Open up your web browser and enter into the address bar. You will be asked to provide the username and password that was created earlier.

You will see a web page displaying the contents of your directory. Here you are only able to download the files stored on the server. There is another way to access the server.

FileZilla Client

FileZilla also has an client available. Download the FileZilla Client from here. Installation is straightforward, after completion run it.

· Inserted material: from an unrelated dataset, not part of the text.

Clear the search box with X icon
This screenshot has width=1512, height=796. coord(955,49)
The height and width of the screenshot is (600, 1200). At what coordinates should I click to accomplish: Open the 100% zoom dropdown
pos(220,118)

For now we will be doing a simple local connection. Near the top right next to “Host” type, enter your username and password created earlier on your server. For the port type 21. Click on “Quickconnect” and you should see the connection initializing in the status box. You will be prompted to confirm the unknown certificate. This is normal as you can see our Subject of Certificate and Certificate Issuer is same as the one we’ve generated. Click on the checkbox “Always trust certificate in future sessions” and click OK. Under the Remote site box, you should see your configured directory displayed and all of the files inside it.

FileZilla has been successfully configured to start accepting incoming connections. Don’t forget to forward all passive mode ports 53020-53120, FTP port 21, and 990 on your router. You can also configure a static IP address to avoid problems later on.